[Start of Document]
When I teach hydrogeology, one of my labs early in the semester focuses on giving students a hands-on feel for one of the essential hydrogeologic properties of earth materials- porosity.
Porosity is the ratio of voids to solids in the material, and tells us the maximum amount of water a rock or sediment can hold. Porosity is a function of the original grain size and shape (what we call primary porosity), and any cementing, fracturing, or dissolution since emplacement (secondary porosity). Sometimes, not all the void spaces can actually be reached by water, meaning that the effective porosity can be lower than the total porosity. It’s also important to note that porosity can be quite different than permeability, which is the ease with which a fluid moves through a porous material. The next lab the students do focuses on that concept, but first they get to use rock cubes to learn about porosity.
Students are given the five cubes pictured above and asked first to identify their rock types (hope they don’t read the blog!) and they hypothesize about the relative porosity of the samples. Then they measure porosity by two methods: gravimetric (comparing bulk to grain density) and volumetric (submersing the samples in water for 24 hours in a graduated cylinder). I ask them to discuss potential sources of error or uncertainty in their methods and to think about whether they are measuring total or effective porosity. The basalt and metagranite samples are handy for getting them to think about how porosity of a small sample may not be representative of a whole formation. In the North Carolina Piedmont and mountains, rocks like that metagranite are our aquifers, but the flow is entirely through interconnected fracture systems.
[End of Document]
## Problems to work on:
[a] From the porosity lab passage, write out everything from "Students are given" down to "interconnected fracture systems.".
[b] According to the porosity lab passage, what two methods do students use to measure the porosity of the rock cubes?
[c] Based on the porosity lab passage, explain why effective porosity can be lower than total porosity.
[Start of Data entries]
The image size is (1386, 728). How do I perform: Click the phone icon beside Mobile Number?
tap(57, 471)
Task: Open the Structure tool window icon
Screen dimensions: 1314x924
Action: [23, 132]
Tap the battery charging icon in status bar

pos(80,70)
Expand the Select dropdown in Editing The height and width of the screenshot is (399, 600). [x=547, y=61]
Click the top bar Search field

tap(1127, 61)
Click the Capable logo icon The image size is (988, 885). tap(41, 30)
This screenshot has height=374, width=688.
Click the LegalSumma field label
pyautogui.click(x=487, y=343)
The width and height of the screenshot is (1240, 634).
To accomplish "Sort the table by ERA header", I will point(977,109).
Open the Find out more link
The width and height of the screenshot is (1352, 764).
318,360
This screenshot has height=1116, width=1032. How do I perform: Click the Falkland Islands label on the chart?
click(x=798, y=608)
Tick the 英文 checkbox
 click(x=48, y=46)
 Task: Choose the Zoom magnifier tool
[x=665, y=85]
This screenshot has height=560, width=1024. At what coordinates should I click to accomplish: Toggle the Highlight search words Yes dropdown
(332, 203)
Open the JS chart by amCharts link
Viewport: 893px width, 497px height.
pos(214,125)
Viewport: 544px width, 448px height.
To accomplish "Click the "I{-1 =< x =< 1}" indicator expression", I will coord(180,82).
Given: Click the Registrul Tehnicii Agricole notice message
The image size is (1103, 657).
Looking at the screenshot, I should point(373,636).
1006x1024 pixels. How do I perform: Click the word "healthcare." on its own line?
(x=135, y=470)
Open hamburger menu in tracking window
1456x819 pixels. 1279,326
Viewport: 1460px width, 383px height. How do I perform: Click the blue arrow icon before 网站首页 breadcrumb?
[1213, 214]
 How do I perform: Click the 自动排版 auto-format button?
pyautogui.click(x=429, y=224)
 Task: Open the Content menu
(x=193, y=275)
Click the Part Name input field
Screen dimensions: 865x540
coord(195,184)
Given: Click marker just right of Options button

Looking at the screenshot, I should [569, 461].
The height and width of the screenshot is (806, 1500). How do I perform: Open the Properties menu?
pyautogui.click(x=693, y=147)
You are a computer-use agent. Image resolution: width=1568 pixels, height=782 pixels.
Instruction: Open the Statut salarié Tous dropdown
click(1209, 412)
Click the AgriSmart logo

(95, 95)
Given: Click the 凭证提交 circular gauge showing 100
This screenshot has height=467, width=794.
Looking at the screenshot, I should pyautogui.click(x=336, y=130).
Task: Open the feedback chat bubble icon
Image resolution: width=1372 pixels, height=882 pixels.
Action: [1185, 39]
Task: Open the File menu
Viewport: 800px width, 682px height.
[End of Data entries]
## Written responses:
[a]
Students are given the five cubes pictured above and asked first to identify their rock types (hope they don’t read the blog!) and they hypothesize about the relative porosity of the samples. Then they measure porosity by two methods: gravimetric (comparing bulk to grain density) and volumetric (submersing the samples in water for 24 hours in a graduated cylinder). I ask them to discuss potential sources of error or uncertainty in their methods and to think about whether they are measuring total or effective porosity. The basalt and metagranite samples are handy for getting them to think about how porosity of a small sample may not be representative of a whole formation. In the North Carolina Piedmont and mountains, rocks like that metagranite are our aquifers, but the flow is entirely through interconnected fracture systems.

[b] Students use a gravimetric method, which compares bulk density to grain density, and a volumetric method, which submerses the samples in water for 24 hours in a graduated cylinder.

[c] Effective porosity can be lower because water cannot always reach all of the void spaces in a material. Only the reachable voids count toward effective porosity, while total porosity includes every void.